At the same time, the Turkish bomb could velocity up Turkey's displacement from the West, not only due to the fact that the West would respond to pressure, but besides due to the fact that the act of building specified possible would be an ideological message that Turkey rejects the hierarchy defined by the West. It would be Ankara's most dramatic way of saying that she would not accept a insignificant position in a strategy that she considers hypocritical.

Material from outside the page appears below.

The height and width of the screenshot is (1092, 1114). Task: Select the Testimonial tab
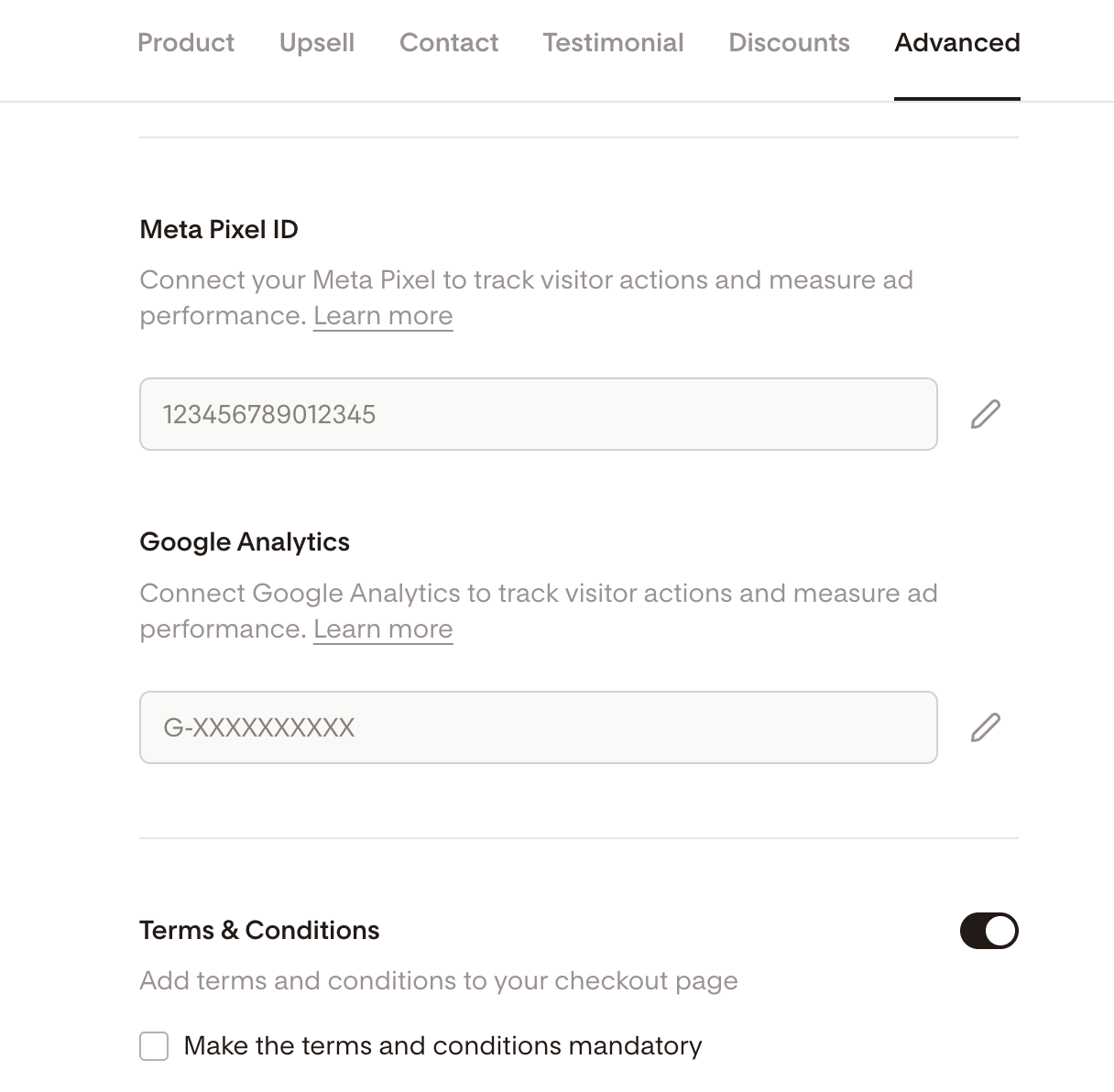click(613, 43)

None of this means that Turkey is 1 step distant from producing weapons. The political obstacles stay enormous, and method challenges would be crucial if Ankara had to act on its own, being under observation. A reliable reinforcement program requires enrichment pathways or plutonium, specialized engineering, reliable head structure, rigorous investigating procedures or advanced simulation capabilities, safe command and control, and transfer systems that are able to last and penetrate into uranium. Turkey has rocket programs that could theoretically be adapted, but the transformation of regional rocket forces into a solid atomic weapon transportation architecture is not trivial.
The more immediate threat is not that Turkey will abruptly uncover the bomb, but that the region is moving towards a threshold era where many countries are developing the ability to rapidly get atomic weapons. In specified an environment, crises become more dangerous due to the fact that leaders presume the worst intentions and external powers may feel force to strike early alternatively of waiting. Ironically, a weapon designed to prevent intervention can increase the probability of intervention if opponents fear they are moving out of time.
The escalation of tensions between the US and Israel and Iran, combined with the wider logic of the arms race spreading across the mediate East and around the world, makes this spiral more likely. Uncertainty is simply a fuel of proliferation due to the fact that it convinces states that the future will be more dangerous than the present, and waiting is simply a strategical mistake.
Turkey's rhetoric should so be read both as a informing and as a threat. Ankara warns the planet that a selective and forceful approach to Iran's atomic issue could trigger a chain reaction. It besides informs regional rivals that Turkey will not accept a future in which it will be strategically exposed to hazard in the neighbourhood, where others have final security.
The tragedy is that this is how atomic cleaning breaks down. They do not neglect erstwhile 1 country wakes up and decides to take risks. They fall erstwhile many countries at the same time conclude that existing government no longer protects them and that deterrence, nevertheless dangerous, is the only substitute available. In a unchangeable region, this claim may be rejected. In the mediate East, where wars overlap, alliances change and trust is limited, it can rapidly become widely accepted wisdom.
If the aim is to prevent a regional atomic cascade, the first request is to reconstruct the credibility of the thought that rules apply to all, and safety can be achieved without exceeding the atomic threshold. This means lowering the temperature around Iran and, at the same time, addressing deeper asymmetries that make the strategy appear unqualified in the eyes of ambitious mid-level powers. Without this Turkish atomic debate will not stay an abstract exercise. It will become part of a wider regional recalculation that threatens to transform an already unstable region into a atomic arena where all crisis carries a hazard of disaster.